[Saved entries]

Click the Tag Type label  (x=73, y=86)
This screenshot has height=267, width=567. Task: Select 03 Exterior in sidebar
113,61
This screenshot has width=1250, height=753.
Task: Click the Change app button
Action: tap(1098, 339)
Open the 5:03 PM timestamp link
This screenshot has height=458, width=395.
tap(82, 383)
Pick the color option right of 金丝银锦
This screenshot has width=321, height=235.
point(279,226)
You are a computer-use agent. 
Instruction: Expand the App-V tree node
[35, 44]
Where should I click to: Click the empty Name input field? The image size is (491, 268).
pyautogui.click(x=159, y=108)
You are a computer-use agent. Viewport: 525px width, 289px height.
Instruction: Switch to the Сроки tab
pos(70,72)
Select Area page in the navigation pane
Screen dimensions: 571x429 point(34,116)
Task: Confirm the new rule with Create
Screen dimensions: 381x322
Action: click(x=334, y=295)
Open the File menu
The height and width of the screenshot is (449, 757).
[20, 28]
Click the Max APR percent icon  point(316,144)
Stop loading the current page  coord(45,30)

* **Activity**
Transcribe the records above in full, exactly as they stand.

* **Response to the exercise**
Click the Tag Type label  (x=73, y=86)
This screenshot has height=267, width=567. Task: Select 03 Exterior in sidebar
113,61
This screenshot has width=1250, height=753.
Task: Click the Change app button
Action: tap(1098, 339)
Open the 5:03 PM timestamp link
This screenshot has height=458, width=395.
tap(82, 383)
Pick the color option right of 金丝银锦
This screenshot has width=321, height=235.
point(279,226)
You are a computer-use agent. 
Instruction: Expand the App-V tree node
[35, 44]
Where should I click to: Click the empty Name input field? The image size is (491, 268).
pyautogui.click(x=159, y=108)
You are a computer-use agent. Viewport: 525px width, 289px height.
Instruction: Switch to the Сроки tab
pos(70,72)
Select Area page in the navigation pane
Screen dimensions: 571x429 point(34,116)
Task: Confirm the new rule with Create
Screen dimensions: 381x322
Action: click(x=334, y=295)
Open the File menu
The height and width of the screenshot is (449, 757).
[20, 28]
Click the Max APR percent icon  point(316,144)
Stop loading the current page  coord(45,30)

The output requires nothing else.